June 7th, 2011 / 3:00 pm
Craft Notes

Tales of Woe and Toenails

Yes, I am well aware that the first marathon runner dropped dead for his efforts. If he hadn’t, we wouldn’t go 26.2 miles; we’d go some other outrageous distance that killed its first runner.

Every year a few people die running marathons. Of course, every day ridiculous numbers of people die doing absolutely nothing. I choose to run marathons, and I don’t have a death wish, though I will admit I’m drawn to the drama of distance running. You could die. You could fracture bones, tear muscles, lose toenails. You will definitely suffer, a lot. Cool.

That said, it’s odd to talk about the drama of running because here’s another thing I’ll admit: running is boring. A fellow running buddy of mine once joked that no one has ever sat through the entirety of Chariots of Fire and remained conscious. And this is coming from someone who loves running more than he loves his wife and kids. I’ve never seen Chariots of Fire—in fact, I haven’t seen any movies about runners, and I don’t feel any particular compulsion to do so, despite the fact that my colleagues keep shouting “Prefontaine!” and “Run, Fatboy, Run!” when they see me at work. (People love it when they think they have you figured out; because I run marathons, they’ve decided that every aspect of my life no doubt revolves around running. It could be worse; there was that one year everyone thought I was into cows. Let’s just say I had a very Holstein Christmas.)

I don’t know what it says about me that two of the things I love most, running and writing, are, at least on the surface, excruciatingly dull. I recall a critic who noted of Shakespeare in Love that movies about writers tend to cover every aspect of their lives other than writing—the reason being, of course, that writing is one of the least cinematographic acts in existence, even worse in this regard than running. The critic pointed out the one scene in which The Bard is sitting at his desk going through writer’s block, when suddenly he thinks of the woman of his dreams and presto! instant inspiration! He scribbles madly away, and next thing you know, badabing, badaboom, Romeo and Juliet are living their short, star-crossed, gorgeously tragic lives onstage.
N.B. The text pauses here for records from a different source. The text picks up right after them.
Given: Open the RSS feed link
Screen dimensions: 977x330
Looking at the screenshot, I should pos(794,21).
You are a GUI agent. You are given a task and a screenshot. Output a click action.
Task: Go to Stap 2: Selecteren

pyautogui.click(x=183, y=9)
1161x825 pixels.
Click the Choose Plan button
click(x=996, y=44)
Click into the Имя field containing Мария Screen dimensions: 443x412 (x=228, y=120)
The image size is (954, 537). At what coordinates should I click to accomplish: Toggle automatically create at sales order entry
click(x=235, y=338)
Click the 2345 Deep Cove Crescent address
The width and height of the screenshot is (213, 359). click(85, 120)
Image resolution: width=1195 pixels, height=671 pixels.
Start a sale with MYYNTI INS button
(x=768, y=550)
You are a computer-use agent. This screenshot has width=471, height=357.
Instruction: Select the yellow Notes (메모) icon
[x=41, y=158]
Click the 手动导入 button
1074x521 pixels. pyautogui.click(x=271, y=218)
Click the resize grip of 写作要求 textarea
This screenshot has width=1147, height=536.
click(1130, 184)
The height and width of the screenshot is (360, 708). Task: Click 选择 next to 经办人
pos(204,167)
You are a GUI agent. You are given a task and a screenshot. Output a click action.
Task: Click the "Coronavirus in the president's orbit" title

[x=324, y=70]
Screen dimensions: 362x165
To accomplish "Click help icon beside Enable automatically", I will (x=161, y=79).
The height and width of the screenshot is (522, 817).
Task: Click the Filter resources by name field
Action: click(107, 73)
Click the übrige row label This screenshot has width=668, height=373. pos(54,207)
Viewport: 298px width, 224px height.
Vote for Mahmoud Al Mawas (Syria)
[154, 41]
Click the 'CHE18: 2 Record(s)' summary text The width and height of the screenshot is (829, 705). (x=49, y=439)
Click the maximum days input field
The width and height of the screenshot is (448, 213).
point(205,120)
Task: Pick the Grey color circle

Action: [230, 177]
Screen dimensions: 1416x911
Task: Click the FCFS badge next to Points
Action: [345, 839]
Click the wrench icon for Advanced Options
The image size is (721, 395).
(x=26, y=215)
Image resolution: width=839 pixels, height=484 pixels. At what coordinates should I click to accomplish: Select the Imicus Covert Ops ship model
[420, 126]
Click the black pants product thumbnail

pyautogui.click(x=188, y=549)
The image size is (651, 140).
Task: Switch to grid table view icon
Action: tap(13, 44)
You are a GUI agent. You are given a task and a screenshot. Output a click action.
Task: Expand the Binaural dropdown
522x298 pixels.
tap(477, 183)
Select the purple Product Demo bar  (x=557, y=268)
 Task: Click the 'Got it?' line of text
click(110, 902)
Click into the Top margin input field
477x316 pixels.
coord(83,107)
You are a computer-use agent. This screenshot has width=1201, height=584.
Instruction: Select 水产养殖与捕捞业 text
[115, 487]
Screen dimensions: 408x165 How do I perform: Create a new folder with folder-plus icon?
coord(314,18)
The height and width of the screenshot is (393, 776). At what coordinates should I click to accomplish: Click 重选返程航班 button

Sure. That’s exactly how it is.

At the university where I work, I recently taught a Shakespeare class for non-majors in which we finished with Romeo and Juliet, since I figured all of them would know it, most of them would like it, and it would be a pleasant, easy way to end a tough semester in which Lear and Prospero ran roughshod over them. That said, I wanted to take a slightly risky approach, debunking their sentimental, sparkly-vampire-loving misconceptions of this being a play about how terrible it is that the two feuding families kept these young lovers from being together. “Is that really what this play is about?” I asked, meaning, No, that’s not what the play is about; get that asinine notion out of your brains and listen up—you might actually learn something.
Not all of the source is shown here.